__Goal of the exercise__:
A line counts if it contains the word "give" at least once. State how many such lines the records contain, giving the number alone.
Records supplied section start
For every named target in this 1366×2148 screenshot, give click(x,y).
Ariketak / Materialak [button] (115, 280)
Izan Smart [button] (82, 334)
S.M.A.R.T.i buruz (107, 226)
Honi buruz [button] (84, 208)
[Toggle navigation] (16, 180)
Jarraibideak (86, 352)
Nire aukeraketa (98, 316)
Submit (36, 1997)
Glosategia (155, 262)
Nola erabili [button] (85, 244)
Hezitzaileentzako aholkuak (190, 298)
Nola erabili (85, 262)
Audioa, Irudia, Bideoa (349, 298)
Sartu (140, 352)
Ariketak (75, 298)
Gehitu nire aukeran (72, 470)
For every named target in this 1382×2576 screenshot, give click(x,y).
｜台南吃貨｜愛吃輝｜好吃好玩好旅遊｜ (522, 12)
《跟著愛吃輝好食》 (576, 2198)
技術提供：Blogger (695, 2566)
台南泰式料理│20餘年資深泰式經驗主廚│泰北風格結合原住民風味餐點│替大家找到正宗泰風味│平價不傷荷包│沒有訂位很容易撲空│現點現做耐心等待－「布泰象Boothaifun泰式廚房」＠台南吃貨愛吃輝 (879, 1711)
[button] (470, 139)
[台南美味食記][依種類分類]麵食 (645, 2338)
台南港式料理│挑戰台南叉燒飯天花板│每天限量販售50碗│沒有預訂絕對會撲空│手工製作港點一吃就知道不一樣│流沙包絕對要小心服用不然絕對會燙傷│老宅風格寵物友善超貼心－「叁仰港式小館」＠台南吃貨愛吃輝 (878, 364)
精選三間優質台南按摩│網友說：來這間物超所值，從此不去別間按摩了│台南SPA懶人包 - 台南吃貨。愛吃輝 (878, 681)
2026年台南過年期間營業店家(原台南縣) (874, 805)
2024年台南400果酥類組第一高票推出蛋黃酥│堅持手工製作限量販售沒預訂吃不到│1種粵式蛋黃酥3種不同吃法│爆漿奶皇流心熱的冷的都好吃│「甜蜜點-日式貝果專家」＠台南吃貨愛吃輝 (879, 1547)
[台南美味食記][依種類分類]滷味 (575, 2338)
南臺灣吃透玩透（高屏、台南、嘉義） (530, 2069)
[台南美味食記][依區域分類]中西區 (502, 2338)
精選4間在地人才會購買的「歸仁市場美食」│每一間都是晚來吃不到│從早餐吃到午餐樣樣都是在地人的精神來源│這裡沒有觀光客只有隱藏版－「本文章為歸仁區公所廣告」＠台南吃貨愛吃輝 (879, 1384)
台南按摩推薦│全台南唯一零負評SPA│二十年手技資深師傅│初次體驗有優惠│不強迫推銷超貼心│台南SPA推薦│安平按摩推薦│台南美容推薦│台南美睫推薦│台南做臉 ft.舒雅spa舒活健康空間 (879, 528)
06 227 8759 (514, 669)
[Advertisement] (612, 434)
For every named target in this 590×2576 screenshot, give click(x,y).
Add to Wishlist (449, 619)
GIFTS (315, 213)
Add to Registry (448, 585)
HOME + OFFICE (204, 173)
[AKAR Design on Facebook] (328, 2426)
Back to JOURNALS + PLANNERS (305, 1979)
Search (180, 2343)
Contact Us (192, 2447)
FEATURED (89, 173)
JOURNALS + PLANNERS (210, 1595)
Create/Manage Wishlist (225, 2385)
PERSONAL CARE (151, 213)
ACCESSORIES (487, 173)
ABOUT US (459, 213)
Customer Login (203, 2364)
Records supplied section end
__Task result__:
3